None of us are free until all of us are free. None of us will be completely healthy until all of us are. My faith teaches me that we, human beings, are all a part of one family. This child of God, so horribly disfigured, is connected to me and I to her. My heart went out to her and I felt some small twinge of the pain that she has endured. My heart understands a part of what she has gone through because we are connected.

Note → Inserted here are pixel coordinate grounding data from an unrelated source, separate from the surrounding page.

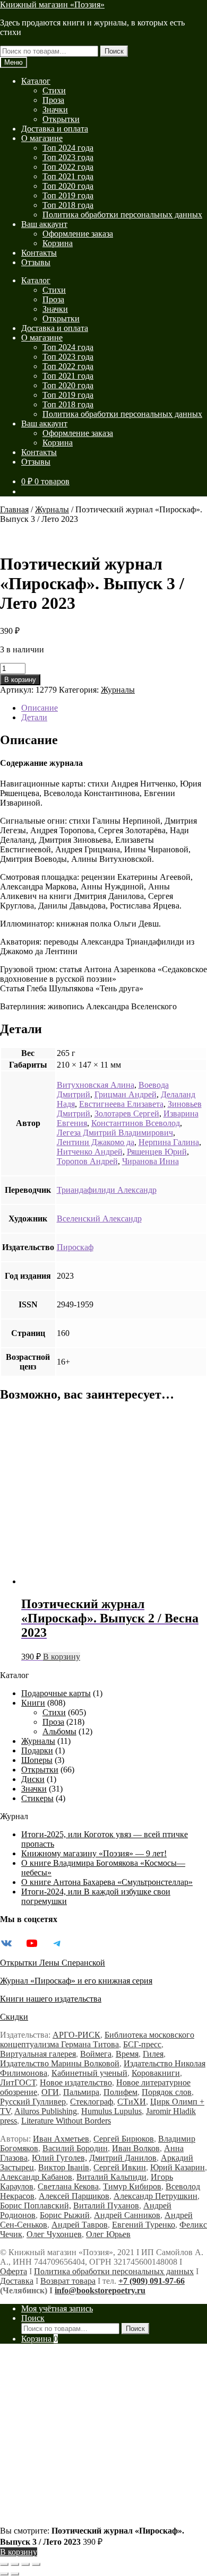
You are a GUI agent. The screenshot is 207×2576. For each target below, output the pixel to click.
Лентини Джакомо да (95, 1142)
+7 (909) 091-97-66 (151, 2280)
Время (127, 2053)
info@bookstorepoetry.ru (100, 2290)
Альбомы (59, 1731)
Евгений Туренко (143, 2224)
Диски (33, 1779)
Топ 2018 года (67, 204)
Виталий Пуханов (106, 2205)
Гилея (153, 2053)
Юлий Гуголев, (59, 2157)
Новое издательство (76, 2082)
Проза (53, 99)
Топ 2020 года (67, 185)
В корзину (20, 680)
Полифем (120, 2092)
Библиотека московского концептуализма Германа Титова (97, 2039)
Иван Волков (136, 2148)
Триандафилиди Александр (107, 1189)
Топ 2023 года (67, 157)
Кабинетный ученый (89, 2072)
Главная (14, 509)
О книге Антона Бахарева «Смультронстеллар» (107, 1882)
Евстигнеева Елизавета (121, 1103)
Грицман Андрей (125, 1094)
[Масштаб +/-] (4, 2564)
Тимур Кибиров (132, 2186)
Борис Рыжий (65, 2215)
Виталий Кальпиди (111, 2176)
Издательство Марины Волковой (59, 2063)
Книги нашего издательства (50, 1998)
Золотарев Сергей (126, 1113)
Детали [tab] (34, 717)
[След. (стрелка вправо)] (15, 2573)
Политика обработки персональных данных (122, 214)
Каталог (35, 80)
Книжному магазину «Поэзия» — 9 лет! (94, 1853)
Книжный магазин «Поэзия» (52, 4)
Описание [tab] (39, 707)
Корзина (57, 243)
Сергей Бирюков (123, 2138)
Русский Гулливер (33, 2101)
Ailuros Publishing (45, 2111)
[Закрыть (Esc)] (36, 2564)
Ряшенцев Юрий (157, 1151)
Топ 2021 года (67, 176)
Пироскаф (75, 1247)
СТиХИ (131, 2101)
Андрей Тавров (79, 2224)
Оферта (13, 2271)
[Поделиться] (25, 2564)
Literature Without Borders (66, 2120)
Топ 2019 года (67, 195)
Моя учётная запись (57, 2308)
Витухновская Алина (95, 1084)
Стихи (54, 90)
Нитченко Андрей (90, 1151)
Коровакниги (156, 2072)
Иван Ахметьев (61, 2138)
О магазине (42, 138)
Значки (55, 109)
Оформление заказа (77, 233)
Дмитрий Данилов (123, 2157)
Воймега (95, 2053)
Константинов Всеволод (135, 1123)
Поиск (114, 51)
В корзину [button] (61, 1656)
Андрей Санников (127, 2215)
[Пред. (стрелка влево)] (4, 2573)
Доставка (16, 2280)
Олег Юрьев (108, 2234)
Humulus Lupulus (111, 2111)
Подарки (37, 1750)
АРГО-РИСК (76, 2034)
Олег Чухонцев (54, 2234)
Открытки (61, 119)
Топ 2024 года (67, 147)
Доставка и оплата (54, 128)
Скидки (14, 2016)
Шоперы (37, 1760)
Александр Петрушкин (155, 2195)
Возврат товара (68, 2280)
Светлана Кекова (68, 2186)
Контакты (39, 252)
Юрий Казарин (177, 2167)
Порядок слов (167, 2092)
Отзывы (35, 262)
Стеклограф (91, 2101)
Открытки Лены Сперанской (52, 1962)
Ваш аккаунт (44, 224)
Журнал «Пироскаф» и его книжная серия (76, 1980)
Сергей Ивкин (119, 2167)
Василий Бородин (75, 2148)
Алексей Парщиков (74, 2195)
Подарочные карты (56, 1693)
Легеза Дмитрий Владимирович (115, 1132)
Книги (33, 1702)
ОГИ (50, 2092)
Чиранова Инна (150, 1161)
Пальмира (81, 2092)
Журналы (52, 509)
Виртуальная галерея (38, 2053)
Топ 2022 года (67, 166)
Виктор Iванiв (63, 2167)
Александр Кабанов (36, 2176)
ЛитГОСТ (18, 2082)
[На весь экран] (15, 2564)
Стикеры (37, 1798)
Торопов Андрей (87, 1161)
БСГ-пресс (142, 2044)
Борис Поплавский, (35, 2205)
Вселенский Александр (99, 1218)
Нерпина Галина (169, 1142)
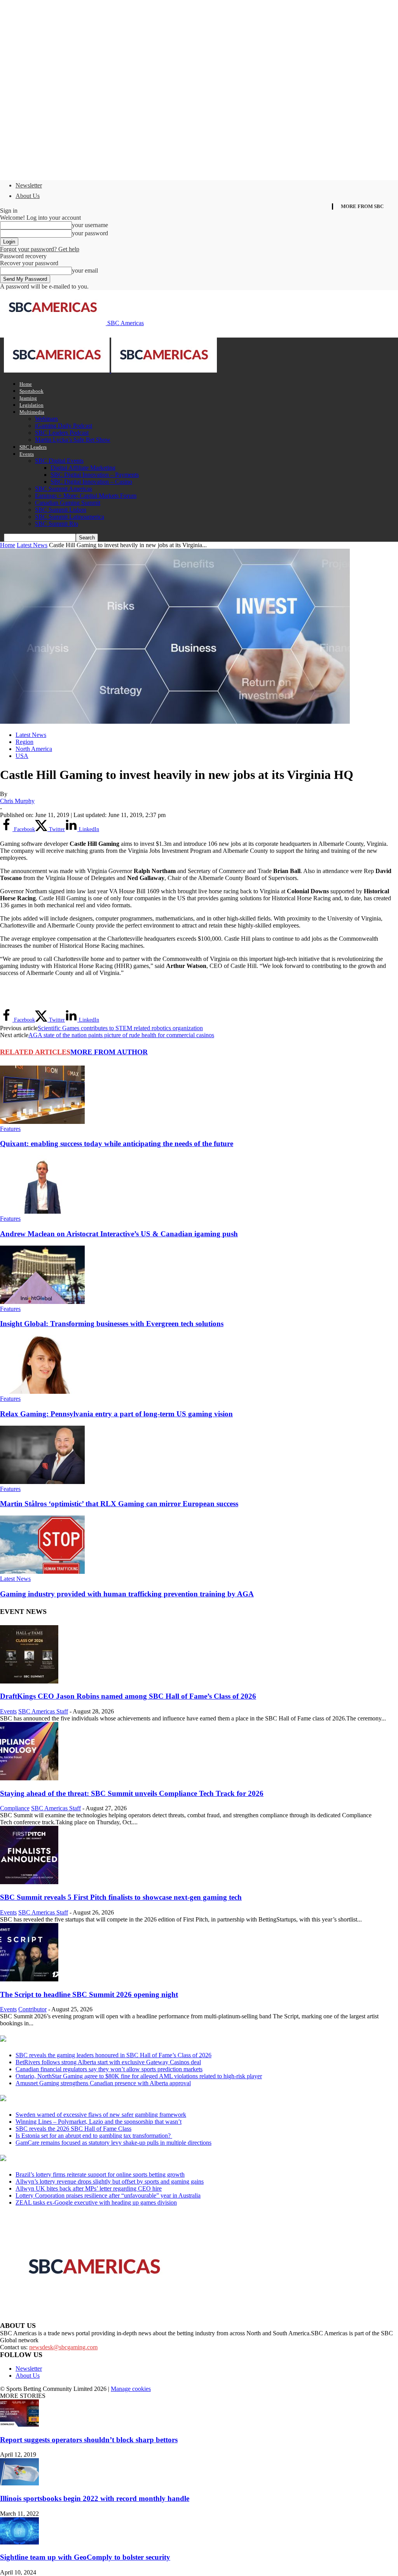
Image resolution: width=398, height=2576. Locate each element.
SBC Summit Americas (63, 488)
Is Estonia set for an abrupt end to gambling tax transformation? (94, 2135)
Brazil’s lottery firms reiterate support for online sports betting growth (100, 2174)
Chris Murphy (17, 801)
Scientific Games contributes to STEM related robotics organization (120, 1028)
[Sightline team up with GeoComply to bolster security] (19, 2542)
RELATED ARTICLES (35, 1052)
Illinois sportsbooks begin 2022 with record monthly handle (94, 2498)
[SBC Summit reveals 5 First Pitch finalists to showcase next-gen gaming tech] (29, 1882)
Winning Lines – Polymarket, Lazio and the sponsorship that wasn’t (99, 2121)
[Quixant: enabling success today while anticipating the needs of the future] (42, 1121)
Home (25, 384)
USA (22, 755)
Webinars (46, 418)
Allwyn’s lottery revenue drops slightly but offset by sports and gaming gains (110, 2181)
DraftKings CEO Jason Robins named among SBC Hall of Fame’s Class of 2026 (128, 1696)
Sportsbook (31, 391)
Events (26, 454)
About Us (28, 195)
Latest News (32, 545)
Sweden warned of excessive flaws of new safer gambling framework (101, 2114)
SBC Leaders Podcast (62, 432)
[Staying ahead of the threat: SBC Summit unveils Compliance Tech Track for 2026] (29, 1778)
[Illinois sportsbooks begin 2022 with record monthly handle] (19, 2483)
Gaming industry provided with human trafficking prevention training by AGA (127, 1594)
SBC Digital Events (59, 460)
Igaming (28, 398)
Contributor (32, 2009)
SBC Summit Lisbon (60, 509)
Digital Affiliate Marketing (83, 467)
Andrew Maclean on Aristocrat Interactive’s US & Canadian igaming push (119, 1234)
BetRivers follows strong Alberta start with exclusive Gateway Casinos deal (108, 2062)
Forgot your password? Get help (39, 249)
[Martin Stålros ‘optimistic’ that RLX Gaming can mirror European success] (42, 1482)
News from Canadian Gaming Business (97, 2039)
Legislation (31, 405)
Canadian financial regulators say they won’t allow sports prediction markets (109, 2069)
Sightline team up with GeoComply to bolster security (85, 2557)
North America (34, 749)
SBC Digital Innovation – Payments (95, 474)
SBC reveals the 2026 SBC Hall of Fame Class (73, 2128)
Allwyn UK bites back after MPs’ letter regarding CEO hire (89, 2188)
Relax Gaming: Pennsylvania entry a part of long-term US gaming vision (116, 1414)
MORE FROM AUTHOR (109, 1052)
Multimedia (31, 412)
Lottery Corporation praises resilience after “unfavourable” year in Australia (108, 2195)
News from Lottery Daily (72, 2159)
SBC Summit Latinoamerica (69, 516)
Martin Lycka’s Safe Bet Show (72, 439)
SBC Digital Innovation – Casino (91, 481)
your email (85, 270)
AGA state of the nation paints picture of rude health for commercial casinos (121, 1035)
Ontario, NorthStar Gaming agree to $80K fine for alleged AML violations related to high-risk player (139, 2076)
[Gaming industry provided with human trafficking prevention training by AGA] (42, 1571)
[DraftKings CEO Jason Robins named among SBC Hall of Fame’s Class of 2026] (29, 1681)
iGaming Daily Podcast (63, 425)
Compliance (15, 1808)
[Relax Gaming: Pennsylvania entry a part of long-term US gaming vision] (42, 1391)
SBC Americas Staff (43, 1711)
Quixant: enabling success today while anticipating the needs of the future (116, 1143)
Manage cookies (131, 2388)
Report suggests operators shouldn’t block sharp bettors (89, 2440)
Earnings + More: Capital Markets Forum (85, 495)
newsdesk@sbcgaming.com (63, 2347)
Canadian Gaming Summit (67, 502)
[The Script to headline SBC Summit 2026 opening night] (29, 1979)
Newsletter (29, 185)
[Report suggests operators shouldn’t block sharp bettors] (19, 2424)
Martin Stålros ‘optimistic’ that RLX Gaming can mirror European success (119, 1504)
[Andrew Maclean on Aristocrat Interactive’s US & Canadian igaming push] (42, 1211)
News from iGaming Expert (75, 2099)
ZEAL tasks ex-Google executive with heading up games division (96, 2202)
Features (10, 1128)
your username (90, 225)
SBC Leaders (33, 447)
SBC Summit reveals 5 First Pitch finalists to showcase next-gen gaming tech (121, 1897)
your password (90, 233)
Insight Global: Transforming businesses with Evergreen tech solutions (111, 1324)
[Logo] (57, 370)
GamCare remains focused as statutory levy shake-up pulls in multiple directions (113, 2142)
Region (24, 741)
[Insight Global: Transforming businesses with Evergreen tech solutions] (42, 1301)
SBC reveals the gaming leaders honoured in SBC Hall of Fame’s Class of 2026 (113, 2055)
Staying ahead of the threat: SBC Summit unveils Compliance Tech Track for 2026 (132, 1793)
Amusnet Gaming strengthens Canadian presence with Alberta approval (103, 2083)
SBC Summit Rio (56, 523)
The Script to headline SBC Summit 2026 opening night (89, 1994)
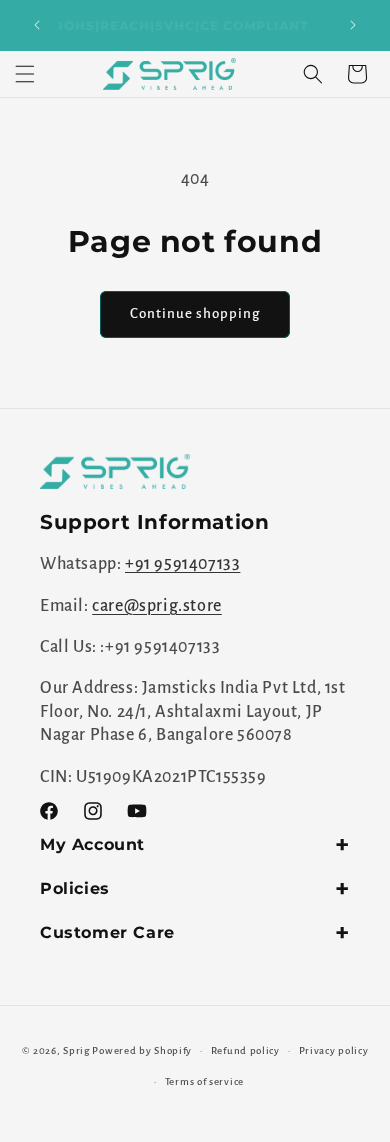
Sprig (76, 1050)
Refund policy (245, 1050)
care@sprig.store (157, 606)
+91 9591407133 (182, 564)
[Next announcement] (353, 25)
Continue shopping (195, 313)
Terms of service (204, 1081)
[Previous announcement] (37, 25)
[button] (25, 74)
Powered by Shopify (142, 1050)
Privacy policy (334, 1050)
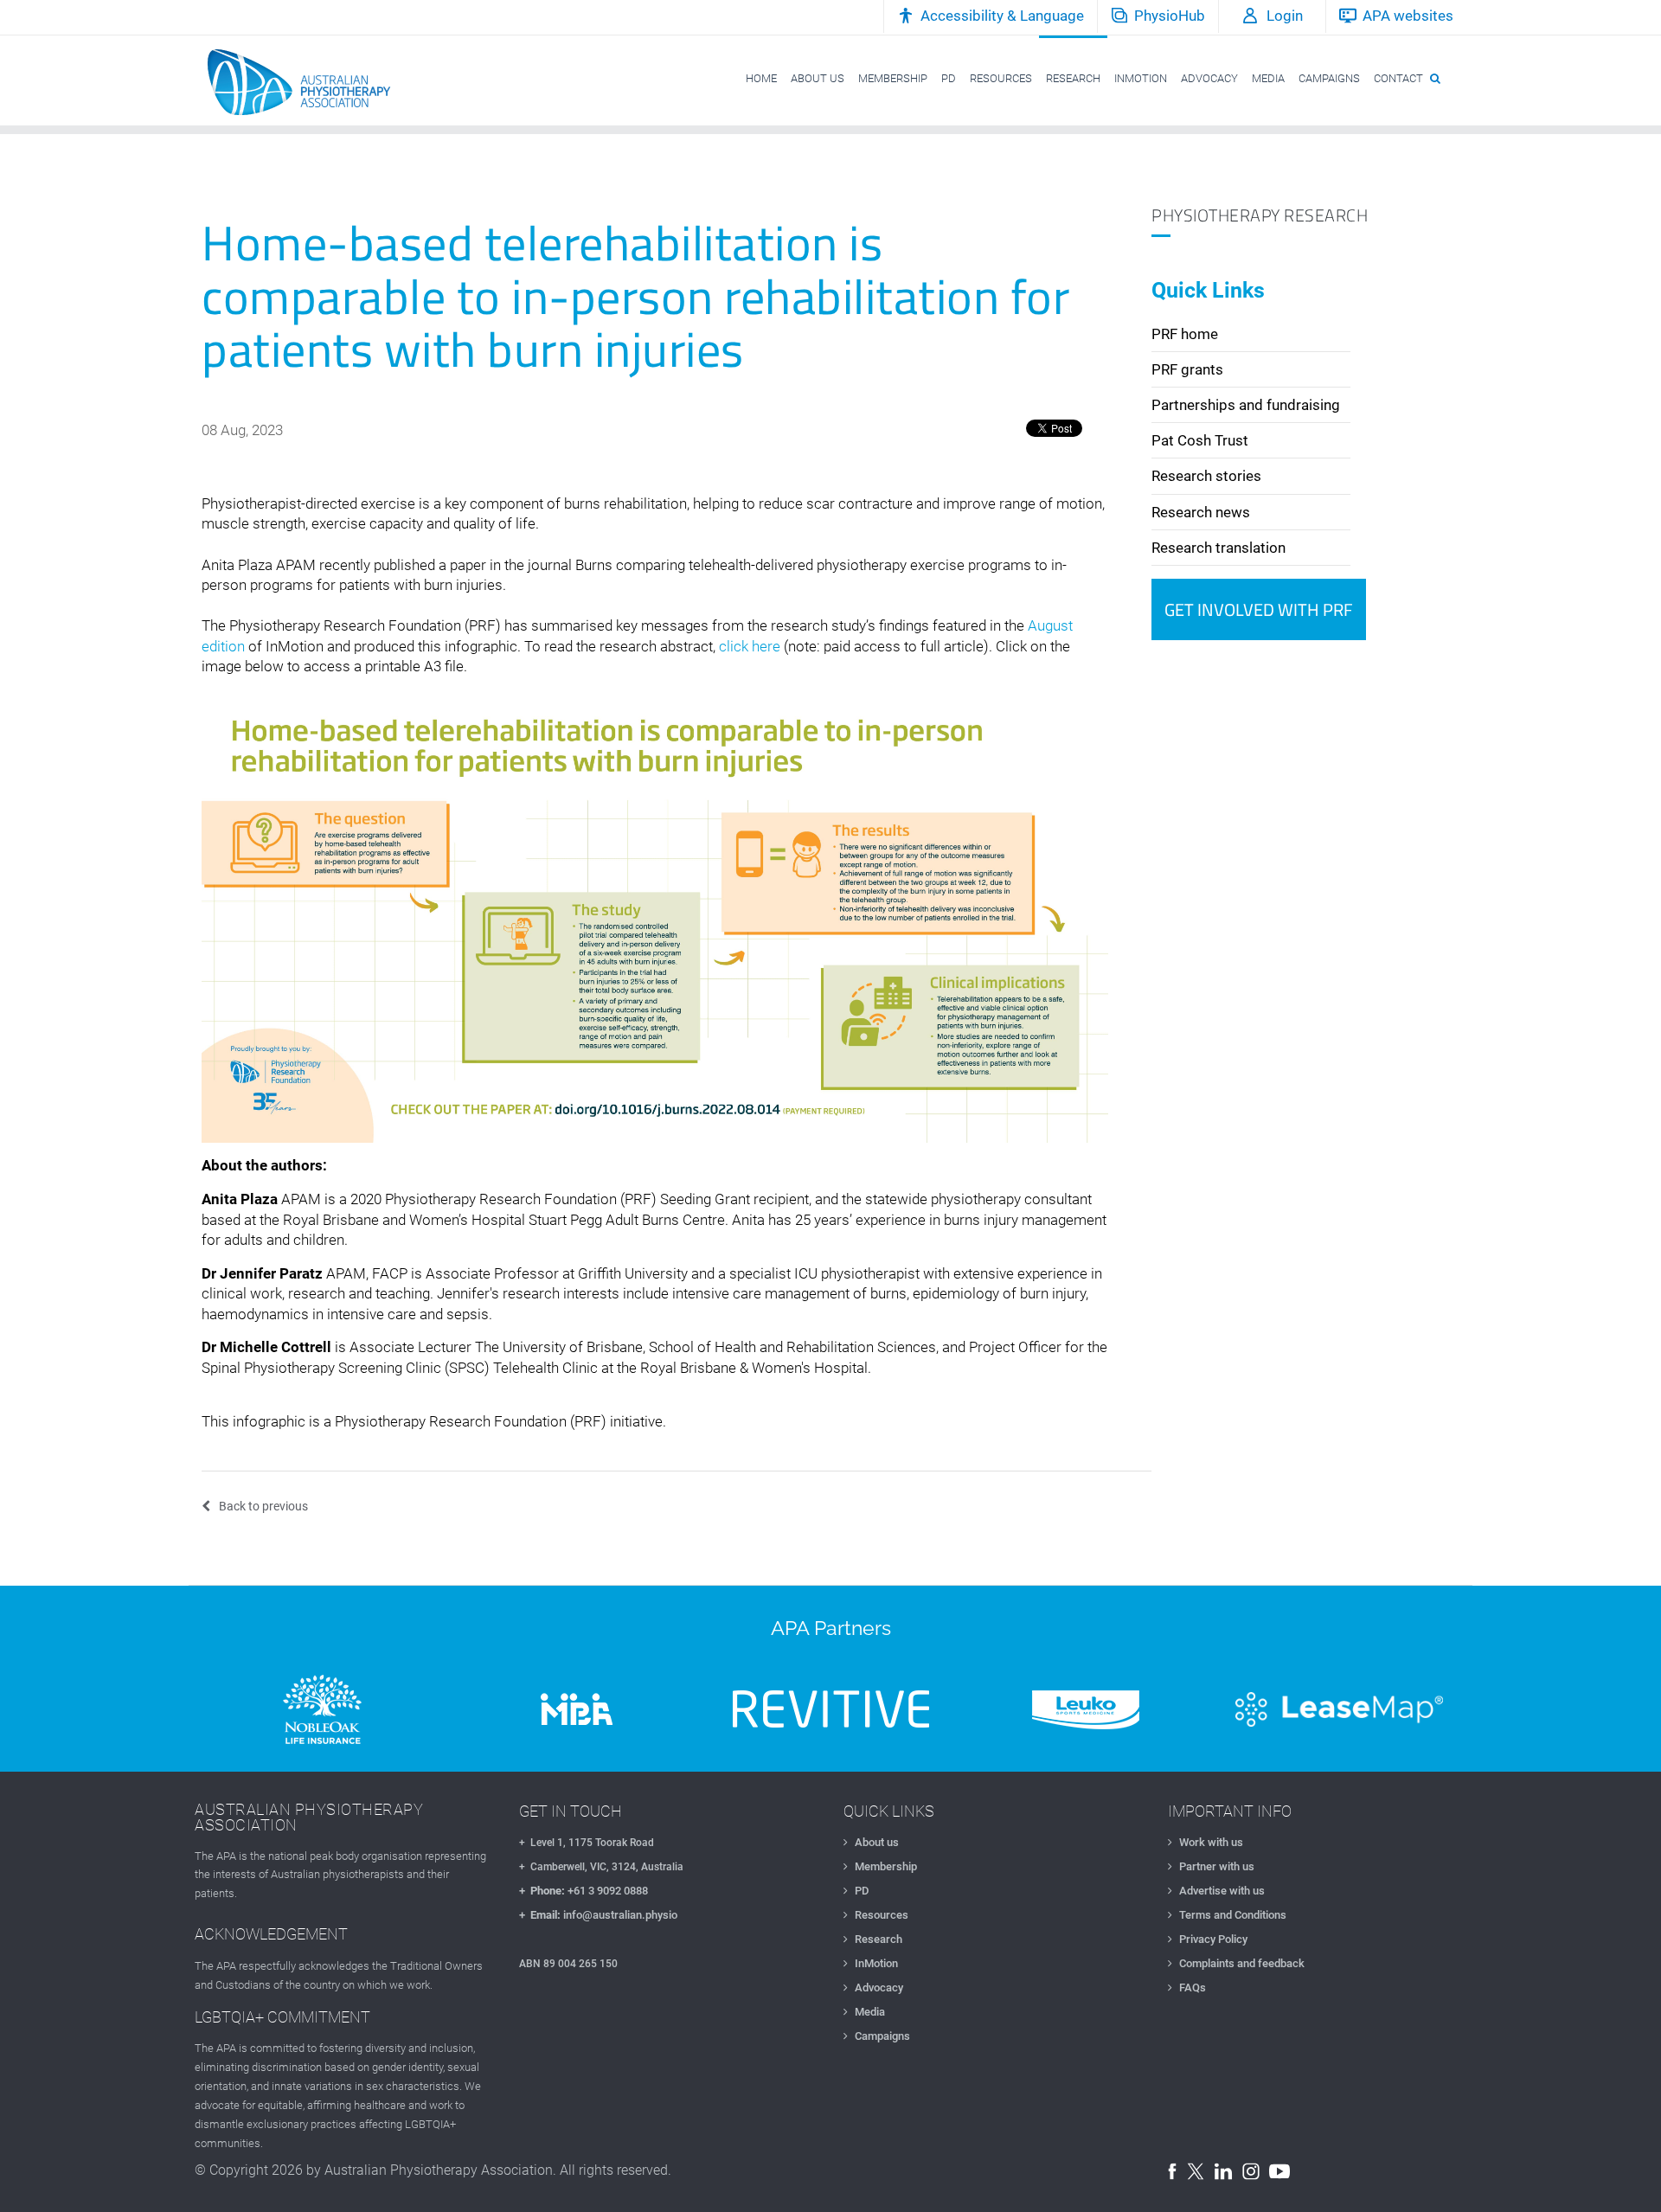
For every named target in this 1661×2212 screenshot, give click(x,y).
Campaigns (882, 2035)
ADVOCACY (1209, 78)
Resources (881, 1914)
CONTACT (1398, 78)
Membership (886, 1866)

Perhaps only the strongest among us are called on to bear such burdens. Perhaps the very reason they are sick and broken is to teach the rest of us. Thinking thus keeps me from blaming God for such things. Sometimes things just happen. My faith helps me to understand that one day she, and all the sick and broken human beings...all the children of God...will be healed and made whole. That's what helps me to go on. Twenty-five million years from now their afflictions won't matter...what will matter is what we learned from them and how we responded to them. My faith helps me to understand that when I encounter the sick and the broken, those with afflictions I can see...and those with afflictions I can't see... I need to reach out to them as I would my own family...because they are my family.

But for the Grace of God...there go I.